From the Decameron’s pastoral idyll to the supposedly ‘restorative’ turpentine woods of the postbellum American South to contemporary greenways and national parks, there is a long history of associating health with rural retreat and immersion in nature. With social distancing a key health prescription of the COVID-19 pandemic, green spaces have emerged anew as sites associated with self-preservation and with mental and physical health. The pandemic has shifted the ways that many people think about and relate to green spaces, from curtailed access to public lands to the creation of personal pandemic gardens to deurbanization. This panel explores the kinds of social, cultural, political and affective insights that literature can offer in considering the relationship between natural spaces and human health. How do literary texts engage with the issues of inequality and access produced within the dynamic of escape and retreat? What emergent communities are formed in these new spatial configurations, both among humans and between species? How can the insights of spatial and environmental justice respond to the troubling histories of settler-colonialism, racism, and ableism that create barriers to such green spaces?

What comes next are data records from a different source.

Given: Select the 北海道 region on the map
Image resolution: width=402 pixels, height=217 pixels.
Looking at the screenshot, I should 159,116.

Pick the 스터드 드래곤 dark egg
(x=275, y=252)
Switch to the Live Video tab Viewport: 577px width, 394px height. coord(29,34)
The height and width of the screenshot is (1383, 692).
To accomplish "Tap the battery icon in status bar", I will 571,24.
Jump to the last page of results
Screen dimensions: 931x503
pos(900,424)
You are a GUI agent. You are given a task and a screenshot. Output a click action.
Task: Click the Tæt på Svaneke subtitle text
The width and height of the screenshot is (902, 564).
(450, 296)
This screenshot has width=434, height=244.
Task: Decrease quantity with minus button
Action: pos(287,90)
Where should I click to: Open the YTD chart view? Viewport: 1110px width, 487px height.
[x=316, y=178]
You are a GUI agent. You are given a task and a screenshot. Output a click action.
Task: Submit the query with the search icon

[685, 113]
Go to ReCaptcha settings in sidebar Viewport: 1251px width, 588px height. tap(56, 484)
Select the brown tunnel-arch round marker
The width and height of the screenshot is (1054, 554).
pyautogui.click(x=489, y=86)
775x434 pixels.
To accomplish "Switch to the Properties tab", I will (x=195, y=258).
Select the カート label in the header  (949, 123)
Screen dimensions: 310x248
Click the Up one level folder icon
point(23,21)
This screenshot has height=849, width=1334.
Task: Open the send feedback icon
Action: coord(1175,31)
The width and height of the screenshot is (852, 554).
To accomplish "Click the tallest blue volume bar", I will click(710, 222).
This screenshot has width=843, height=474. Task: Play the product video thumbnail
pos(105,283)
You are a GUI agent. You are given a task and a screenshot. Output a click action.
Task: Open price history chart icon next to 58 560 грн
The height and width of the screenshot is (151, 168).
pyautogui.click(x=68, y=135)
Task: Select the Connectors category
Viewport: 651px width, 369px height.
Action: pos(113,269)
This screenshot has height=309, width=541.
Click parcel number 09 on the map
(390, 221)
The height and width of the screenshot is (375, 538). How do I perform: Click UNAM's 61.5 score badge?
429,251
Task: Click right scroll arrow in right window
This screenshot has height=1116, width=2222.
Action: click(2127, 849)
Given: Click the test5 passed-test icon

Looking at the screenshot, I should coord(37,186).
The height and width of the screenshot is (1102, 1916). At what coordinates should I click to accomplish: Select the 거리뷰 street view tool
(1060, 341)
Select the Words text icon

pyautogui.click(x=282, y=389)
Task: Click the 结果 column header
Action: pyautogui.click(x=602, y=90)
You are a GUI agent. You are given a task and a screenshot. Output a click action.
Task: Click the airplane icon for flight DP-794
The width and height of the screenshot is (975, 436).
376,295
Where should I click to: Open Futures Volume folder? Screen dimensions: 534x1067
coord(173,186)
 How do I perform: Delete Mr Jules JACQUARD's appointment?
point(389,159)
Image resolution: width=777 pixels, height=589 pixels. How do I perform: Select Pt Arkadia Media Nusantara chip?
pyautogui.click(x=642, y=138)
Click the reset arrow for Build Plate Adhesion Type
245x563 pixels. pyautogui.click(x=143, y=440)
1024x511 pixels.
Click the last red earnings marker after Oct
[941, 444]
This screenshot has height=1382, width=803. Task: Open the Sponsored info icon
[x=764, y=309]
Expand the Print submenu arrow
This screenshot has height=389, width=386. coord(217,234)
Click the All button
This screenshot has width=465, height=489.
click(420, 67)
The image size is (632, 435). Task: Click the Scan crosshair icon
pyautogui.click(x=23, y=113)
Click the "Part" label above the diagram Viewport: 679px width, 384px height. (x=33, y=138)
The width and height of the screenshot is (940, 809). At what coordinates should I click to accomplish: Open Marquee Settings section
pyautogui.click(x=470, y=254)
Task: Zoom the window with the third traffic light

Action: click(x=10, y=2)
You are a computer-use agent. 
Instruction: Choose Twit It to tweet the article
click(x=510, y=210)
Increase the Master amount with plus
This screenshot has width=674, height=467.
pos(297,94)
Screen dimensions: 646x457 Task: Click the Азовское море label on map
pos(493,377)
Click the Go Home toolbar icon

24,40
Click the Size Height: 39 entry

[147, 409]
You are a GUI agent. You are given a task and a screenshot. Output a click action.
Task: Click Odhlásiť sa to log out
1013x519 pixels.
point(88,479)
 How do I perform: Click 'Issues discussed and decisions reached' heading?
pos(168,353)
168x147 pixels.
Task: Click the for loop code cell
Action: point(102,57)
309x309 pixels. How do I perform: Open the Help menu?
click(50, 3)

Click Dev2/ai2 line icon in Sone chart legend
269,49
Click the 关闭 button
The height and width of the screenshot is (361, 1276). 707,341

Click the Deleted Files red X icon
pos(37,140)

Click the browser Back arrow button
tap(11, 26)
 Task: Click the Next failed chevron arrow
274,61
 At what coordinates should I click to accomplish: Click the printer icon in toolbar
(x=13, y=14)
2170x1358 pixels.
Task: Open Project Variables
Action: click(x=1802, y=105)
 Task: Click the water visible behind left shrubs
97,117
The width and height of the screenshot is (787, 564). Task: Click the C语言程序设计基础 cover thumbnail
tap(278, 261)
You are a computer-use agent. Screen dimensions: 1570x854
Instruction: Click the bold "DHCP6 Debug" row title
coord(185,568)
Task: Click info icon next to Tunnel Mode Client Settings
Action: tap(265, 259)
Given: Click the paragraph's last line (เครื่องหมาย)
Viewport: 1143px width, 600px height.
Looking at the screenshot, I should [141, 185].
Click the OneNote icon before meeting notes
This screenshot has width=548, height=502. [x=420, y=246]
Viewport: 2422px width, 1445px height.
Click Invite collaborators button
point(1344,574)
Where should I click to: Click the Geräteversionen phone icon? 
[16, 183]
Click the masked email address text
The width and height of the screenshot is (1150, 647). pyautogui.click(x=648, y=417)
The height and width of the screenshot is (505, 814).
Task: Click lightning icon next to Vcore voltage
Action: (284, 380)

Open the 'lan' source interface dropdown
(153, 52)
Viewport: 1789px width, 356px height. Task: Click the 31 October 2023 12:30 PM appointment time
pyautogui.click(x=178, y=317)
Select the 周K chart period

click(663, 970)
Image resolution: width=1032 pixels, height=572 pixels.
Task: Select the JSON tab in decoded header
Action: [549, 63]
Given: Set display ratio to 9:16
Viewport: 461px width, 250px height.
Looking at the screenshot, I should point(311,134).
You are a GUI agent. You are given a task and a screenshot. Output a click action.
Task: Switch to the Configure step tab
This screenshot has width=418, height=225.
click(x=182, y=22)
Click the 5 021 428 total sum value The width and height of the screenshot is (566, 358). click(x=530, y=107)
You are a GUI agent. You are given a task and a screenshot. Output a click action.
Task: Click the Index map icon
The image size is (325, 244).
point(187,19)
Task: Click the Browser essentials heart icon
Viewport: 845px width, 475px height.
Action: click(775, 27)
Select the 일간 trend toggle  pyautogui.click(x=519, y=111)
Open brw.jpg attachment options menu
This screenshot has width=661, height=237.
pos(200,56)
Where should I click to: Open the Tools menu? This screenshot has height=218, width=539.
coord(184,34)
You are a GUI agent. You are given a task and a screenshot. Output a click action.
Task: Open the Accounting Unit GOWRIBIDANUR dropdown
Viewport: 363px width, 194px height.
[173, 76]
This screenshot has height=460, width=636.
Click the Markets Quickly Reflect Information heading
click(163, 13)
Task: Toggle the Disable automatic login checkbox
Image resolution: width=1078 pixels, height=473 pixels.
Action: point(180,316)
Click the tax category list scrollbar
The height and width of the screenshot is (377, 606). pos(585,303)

We welcome topics from all historical eras, classical to contemporary, and from a range of critical methodologies and positions. Topics might include: communities of care; spiritual or corporeal healing; solace as a literary practice; wasted bodies, lands, or ecologies; pastoral visions and violence; the personal as ecocritical; touch, relics, and lapidary therapy; pandemic literature; carcerality and enclosure; herbals and recipes; disability and community; queer ecologies; the association of health, race, and capital; trauma-sensitive, decolonizing, or anti-racist pedagogy in environmental literature.